Please email us ( if you are interested in collaborating with us to use SAFFIRE. It is in the development stage and will be released to the public soon.


Nucleation in aqueous systems: Ice and gas hydrate nucleation

Using the methods developed to study rare events, we study heterogeneous ice nucleation -- i.e. effect of surfaces on nucleation of ice. The key question we would like to answer is -- what physical and chemical properties of a surface facilitate or hinder the formation of ice? This is important for a broad range of applications -- understanding ice formation in clouds, preventing ice on airplanes, designing icephobic coatings, developing freezing based food preservation techniques and cryopreservation of tissues and organs. Through, detailed molecular simulations combined with our rare event methods we are developing molecular parameters that could be used to predict the ice nucleating ability of a surface.

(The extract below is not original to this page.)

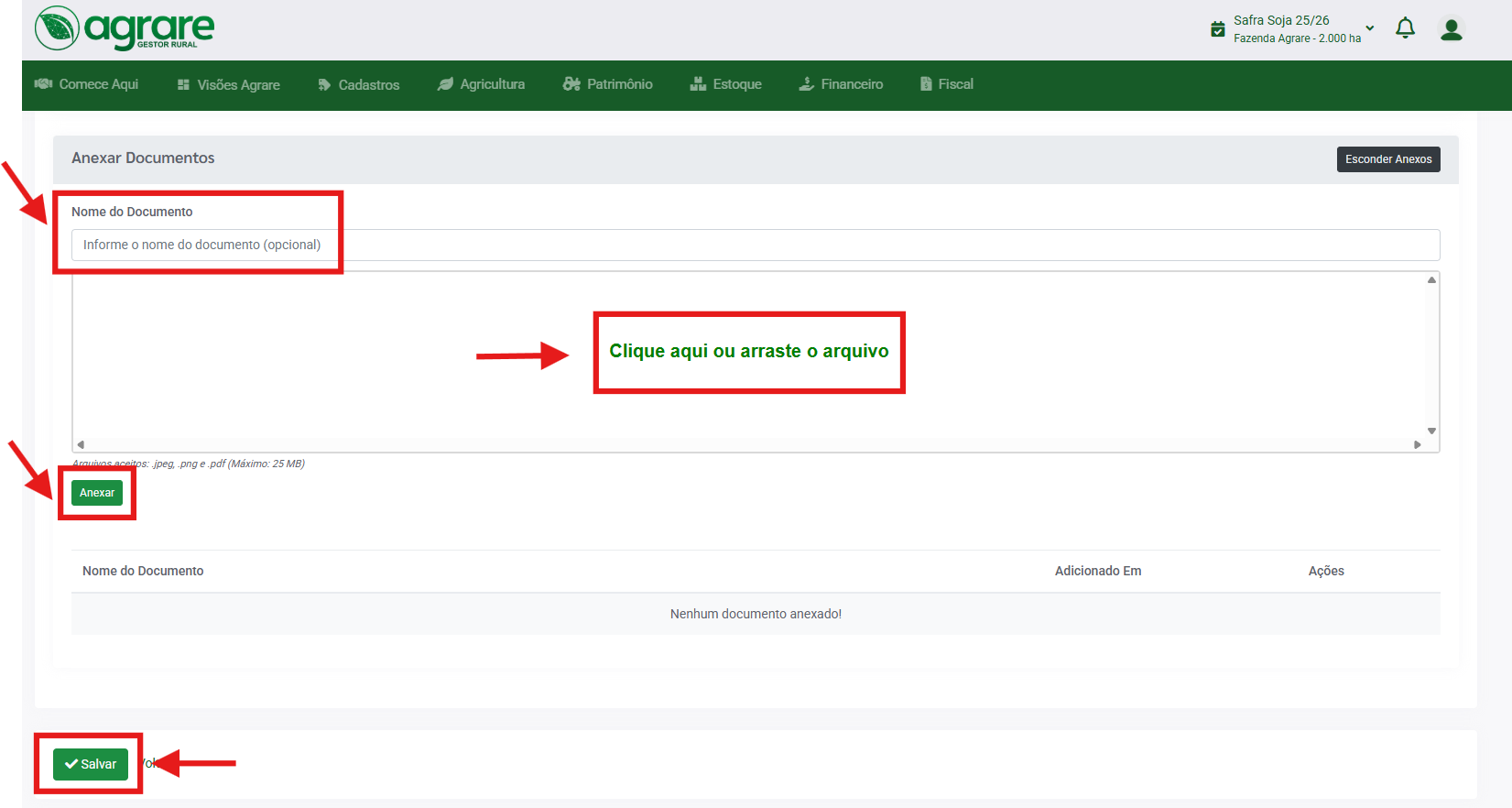Open the notifications bell

tap(1405, 28)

Aqueous mixtures of molecules like methane, carbon dioxide and ethane form beautiful crystalline structures called gas hydrates when pressurized and cooled. Naturally occurring methane gas hydrates are expected to be promising source of energy. Further novel technologies to purify water, store energy, sequester carbon dioxide and separate gases have been based on gas hydrates. However, many molecular details on the formation of gas hydrates remain unknown. We use molecular simulations to answer these questions -- how does the aqueous mixture transform to hydrates, how is this transition affected by the presence of surfaces and how do additives affect such transitions.


Enzyme Catalysis: Rational engineering to deployment

Enzymes are the proteins that catalyze reactions. The powerful quality of enzymes are their specificity. This has made them an attractive catalyst to use for biotechnological applications. However, enzymes can work only in certain conditions and often these conditions are different from those in the industrial applications. Thus, there is a need to engineer enzymes and enzyme environments such that the enzymes are functional in the desired operating conditions. To enable such technologies, we use molecular simulations to understand the structure-function-dynamics relation in enzymes. We study the effect of mutations as well as immobilization of enzymes on this relationship.

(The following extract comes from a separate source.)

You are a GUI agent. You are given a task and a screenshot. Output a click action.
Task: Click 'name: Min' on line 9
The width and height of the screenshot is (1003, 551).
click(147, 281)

Multiscale modeling of membranes for water purification

Clean water is a basic necessity of life. With increasing population the demand to produce clean water efficiently has become imminent. Membrane based reverse osmosis methods and membrane based water filtration methods are commonly used in water purification. One of the biggest challenges in these techniques is fouling -- the deposition of unwanted materials from the water being treated on the purification membrane. In our research, we are collaborating with Drs. Ladner, Husson and Battitio to develop multiscale models that predict the fouling behavior of a membrane. Using these models we hope to discover novel membrane chemistries and topologies that are fouling resistant.